海外に住む家族を日本に呼びたい~家族滞在ビザについて解説!
日本にいる外国人の妻や夫、子どもが本国にいるということは珍しくありません。日本を拠点として生活をするならば、家族も日本に呼び寄せて、一緒に暮らしたいと考えるのは自然な事です。
そんな時は、在留資格「家族滞在」(家族滞在ビザ)の取得を検討すると良いでしょう。

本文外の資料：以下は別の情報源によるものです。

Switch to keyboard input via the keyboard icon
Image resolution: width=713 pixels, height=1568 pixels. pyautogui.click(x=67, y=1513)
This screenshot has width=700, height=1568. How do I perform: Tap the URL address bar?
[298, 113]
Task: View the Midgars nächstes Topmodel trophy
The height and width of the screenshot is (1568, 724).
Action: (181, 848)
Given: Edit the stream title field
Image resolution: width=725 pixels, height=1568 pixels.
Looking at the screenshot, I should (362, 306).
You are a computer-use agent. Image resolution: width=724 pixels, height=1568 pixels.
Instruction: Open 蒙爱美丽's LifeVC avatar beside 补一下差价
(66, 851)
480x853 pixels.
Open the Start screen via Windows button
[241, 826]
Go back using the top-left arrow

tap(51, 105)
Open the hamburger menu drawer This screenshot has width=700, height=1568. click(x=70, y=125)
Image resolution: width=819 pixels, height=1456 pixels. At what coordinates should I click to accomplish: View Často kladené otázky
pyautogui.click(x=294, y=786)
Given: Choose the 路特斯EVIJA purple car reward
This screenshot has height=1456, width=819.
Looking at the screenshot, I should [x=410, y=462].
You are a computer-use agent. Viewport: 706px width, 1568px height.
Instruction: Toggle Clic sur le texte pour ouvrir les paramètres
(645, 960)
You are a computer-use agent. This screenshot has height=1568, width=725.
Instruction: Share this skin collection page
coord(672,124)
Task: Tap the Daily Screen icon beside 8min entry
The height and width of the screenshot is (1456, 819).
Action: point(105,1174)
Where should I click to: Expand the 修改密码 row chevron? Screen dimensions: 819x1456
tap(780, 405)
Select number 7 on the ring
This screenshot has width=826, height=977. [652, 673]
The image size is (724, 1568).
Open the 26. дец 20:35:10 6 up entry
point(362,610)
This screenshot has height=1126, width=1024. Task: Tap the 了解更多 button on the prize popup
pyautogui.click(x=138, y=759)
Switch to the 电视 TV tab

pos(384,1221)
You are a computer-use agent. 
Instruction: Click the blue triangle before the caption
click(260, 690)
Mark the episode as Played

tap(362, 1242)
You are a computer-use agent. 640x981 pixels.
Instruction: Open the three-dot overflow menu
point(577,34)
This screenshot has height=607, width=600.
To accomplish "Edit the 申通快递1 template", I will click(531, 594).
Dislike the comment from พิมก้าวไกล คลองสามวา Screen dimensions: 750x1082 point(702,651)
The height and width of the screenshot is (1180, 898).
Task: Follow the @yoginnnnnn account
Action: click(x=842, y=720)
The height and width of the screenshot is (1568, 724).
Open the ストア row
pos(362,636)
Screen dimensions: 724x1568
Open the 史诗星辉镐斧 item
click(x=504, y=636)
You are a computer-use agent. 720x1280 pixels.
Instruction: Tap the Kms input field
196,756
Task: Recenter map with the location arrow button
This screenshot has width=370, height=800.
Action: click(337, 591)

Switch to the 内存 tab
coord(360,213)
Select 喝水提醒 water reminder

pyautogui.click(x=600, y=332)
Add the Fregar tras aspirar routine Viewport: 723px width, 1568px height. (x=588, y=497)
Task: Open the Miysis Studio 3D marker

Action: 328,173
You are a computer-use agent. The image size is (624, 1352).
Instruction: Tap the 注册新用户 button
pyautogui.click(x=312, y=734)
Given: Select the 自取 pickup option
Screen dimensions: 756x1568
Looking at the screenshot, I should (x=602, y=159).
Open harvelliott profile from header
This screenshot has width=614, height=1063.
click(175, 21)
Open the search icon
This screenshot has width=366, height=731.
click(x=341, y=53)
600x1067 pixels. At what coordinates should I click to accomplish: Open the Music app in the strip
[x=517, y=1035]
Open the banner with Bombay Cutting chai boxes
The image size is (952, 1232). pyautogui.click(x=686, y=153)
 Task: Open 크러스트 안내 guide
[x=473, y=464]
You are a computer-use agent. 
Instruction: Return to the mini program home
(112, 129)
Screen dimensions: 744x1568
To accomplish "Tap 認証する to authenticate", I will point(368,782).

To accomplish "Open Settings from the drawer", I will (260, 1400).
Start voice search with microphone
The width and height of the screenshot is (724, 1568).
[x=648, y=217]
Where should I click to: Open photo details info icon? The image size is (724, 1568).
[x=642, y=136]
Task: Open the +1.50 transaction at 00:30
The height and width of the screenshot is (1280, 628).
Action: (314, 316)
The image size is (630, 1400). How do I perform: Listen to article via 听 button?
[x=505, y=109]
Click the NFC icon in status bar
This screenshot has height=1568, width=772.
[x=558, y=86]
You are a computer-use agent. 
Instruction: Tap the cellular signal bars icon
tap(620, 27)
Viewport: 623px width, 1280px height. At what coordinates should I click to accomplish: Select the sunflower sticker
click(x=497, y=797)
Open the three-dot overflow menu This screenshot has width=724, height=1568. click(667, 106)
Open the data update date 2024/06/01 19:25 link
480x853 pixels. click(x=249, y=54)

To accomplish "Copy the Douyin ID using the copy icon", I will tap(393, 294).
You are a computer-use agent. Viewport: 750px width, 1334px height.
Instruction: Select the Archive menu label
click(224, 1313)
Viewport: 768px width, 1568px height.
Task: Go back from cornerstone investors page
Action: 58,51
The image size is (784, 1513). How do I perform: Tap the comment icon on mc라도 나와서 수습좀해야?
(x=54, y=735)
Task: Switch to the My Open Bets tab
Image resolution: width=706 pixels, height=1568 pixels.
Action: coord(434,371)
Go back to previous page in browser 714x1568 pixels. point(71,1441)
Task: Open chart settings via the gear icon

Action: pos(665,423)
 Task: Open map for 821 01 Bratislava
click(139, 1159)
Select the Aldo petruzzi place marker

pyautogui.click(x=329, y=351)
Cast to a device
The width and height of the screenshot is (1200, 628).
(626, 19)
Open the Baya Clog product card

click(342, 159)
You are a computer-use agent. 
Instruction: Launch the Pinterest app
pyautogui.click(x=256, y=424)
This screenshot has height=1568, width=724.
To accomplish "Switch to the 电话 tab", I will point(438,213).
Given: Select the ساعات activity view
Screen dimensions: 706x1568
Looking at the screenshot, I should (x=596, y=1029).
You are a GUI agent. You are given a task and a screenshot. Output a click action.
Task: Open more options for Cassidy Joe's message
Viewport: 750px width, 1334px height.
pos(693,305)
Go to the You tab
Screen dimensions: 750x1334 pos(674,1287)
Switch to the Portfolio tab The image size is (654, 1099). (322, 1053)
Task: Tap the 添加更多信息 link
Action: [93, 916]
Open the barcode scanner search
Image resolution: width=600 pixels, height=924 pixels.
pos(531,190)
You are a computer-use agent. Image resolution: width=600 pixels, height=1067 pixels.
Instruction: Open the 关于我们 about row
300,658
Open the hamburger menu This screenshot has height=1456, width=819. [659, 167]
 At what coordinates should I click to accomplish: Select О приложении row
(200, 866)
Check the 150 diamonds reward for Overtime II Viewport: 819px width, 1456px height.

この記事では、家族滞在ビザについて解説していきます。
在留資格「家族滞在」とは?
この在留資格は、一定の在留資格をもって日本に在留する外国人の扶養家族が取得するビザです。
まず大前提として、中長期の在留資格を所有した外国人が、既に日本で生活している必要があります。
手続としては、以下の2パターンがあります。
①まず、家族の中の扶養者が就労ビザ等を取得し、日本に先に入国してから、家族を呼び寄せるという方法。
②扶養者が就労ビザの認定申請をするのと同時に、被扶養者(家族)の家族滞在ビザの認定申請もするという方法。
同時に申請した場合は、原則的に結果も同時に出ます。
後程詳しく説明しますが、家族滞在ビザで呼び寄せが出来るのは「配偶者」と「子ども」だけです。
★本国の親の呼び寄せについては、こちらの記事をご覧ください。
外国にいる親の呼び寄せ~特定活動ビザ(老親扶養)について解説!
家族滞在ビザは、扶養者である外国人の就労ビザと結びついているため、就労ビザが不許可になると家族滞在ビザも不許可になります。
これは、更新についても同じで、就労ビザの更新が出来なければ、家族滞在ビザも更新出来ません。
家族滞在ビザを取得できるのはどんな人?
家族滞在ビザを取得する為には要件があります。
ここではその最低限の要件を紹介します。
日本にいる外国人が、一定の在留資格を持っていること!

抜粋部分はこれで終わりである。